Despite efforts from companies to create equitable environments, it’s clear that employees of a certain demographics, like Black women, sometimes have very different experiences from their counterparts. Glassdoor aims to better surface those experiences through a new feature that allows folks to filter ratings by demographics.
Up until now, Glassdoor only presented an overall ranking for a specific company, so there was no way to easily determine if, for example, Black women feel the same as white men, or if Latino men feel similarly to Asian men. In addition to race, Glassdoor now allows people to filter by gender identity, parental or caregiver status, disability, sexual orientation and veteran status.
Overall, Black employees are less satisfied at work in comparison to all employees, according to new preliminary research from Glassdoor. The research is based on the more than 187,000 employees across more than 3,300 companies who have provided demographic data.

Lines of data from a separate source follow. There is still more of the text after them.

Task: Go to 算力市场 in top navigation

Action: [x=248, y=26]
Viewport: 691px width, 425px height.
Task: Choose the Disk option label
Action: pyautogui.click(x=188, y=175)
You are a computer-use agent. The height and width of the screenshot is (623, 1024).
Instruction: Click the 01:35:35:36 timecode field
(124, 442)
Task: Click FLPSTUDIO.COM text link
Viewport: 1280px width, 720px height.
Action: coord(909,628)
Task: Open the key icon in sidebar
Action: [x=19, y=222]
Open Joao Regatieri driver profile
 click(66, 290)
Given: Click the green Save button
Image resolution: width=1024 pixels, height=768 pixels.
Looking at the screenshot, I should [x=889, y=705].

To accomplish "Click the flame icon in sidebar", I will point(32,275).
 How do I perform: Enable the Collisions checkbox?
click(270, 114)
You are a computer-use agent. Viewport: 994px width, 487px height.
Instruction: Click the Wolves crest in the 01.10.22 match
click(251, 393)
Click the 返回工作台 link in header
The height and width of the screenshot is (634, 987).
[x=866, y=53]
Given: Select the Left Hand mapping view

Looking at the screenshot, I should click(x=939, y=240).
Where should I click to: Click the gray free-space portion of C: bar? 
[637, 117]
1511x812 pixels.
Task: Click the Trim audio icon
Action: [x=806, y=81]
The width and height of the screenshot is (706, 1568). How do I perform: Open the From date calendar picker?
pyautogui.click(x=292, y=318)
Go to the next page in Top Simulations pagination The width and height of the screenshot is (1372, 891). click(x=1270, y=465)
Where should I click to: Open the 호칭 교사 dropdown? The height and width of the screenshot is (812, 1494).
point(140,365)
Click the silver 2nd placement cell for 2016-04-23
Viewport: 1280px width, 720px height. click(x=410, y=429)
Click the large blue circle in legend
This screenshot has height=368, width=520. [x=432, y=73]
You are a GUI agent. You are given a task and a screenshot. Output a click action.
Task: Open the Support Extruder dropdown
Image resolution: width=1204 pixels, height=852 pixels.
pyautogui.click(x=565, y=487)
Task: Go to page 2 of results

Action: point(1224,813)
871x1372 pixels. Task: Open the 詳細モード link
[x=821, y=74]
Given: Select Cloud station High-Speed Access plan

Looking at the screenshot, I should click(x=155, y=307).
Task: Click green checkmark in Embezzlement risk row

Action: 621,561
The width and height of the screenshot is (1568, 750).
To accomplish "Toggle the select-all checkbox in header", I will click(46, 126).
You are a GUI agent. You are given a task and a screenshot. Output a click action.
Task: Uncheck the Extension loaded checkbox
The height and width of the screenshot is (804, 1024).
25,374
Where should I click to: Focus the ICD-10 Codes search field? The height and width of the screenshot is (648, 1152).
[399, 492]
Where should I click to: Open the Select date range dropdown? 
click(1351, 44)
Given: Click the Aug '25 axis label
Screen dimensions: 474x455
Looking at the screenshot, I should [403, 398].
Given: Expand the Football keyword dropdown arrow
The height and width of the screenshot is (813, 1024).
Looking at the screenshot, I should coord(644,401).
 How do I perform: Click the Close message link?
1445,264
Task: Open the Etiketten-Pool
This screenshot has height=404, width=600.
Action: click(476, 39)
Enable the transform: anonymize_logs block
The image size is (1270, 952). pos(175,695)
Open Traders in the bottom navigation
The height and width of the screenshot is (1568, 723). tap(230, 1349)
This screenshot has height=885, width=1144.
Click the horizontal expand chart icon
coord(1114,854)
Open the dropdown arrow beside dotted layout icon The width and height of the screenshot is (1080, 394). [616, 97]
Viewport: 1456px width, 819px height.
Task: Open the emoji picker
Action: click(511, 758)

That same research showed Apple had the highest overall company rating among Black employees, with an average rating of 4.2 out of five. Apple’s overall company rating from that sample size is 3.9.
“Because these data are so new — having been collected within just the last four months — it’s important to resist the urge to make sweeping claims based on early data,” Glassdoor Data Scientist Amanda Stansell and Chief Economist Andrew Chamberlain said in the report. “The averages we’ve reported above are not derived from representative probability samples of company workforces — they represent data shared anonymously by Glassdoor users at this time. Readers should therefore take some caution in making conclusive, company-wide inferences about the state of race and employee satisfaction.”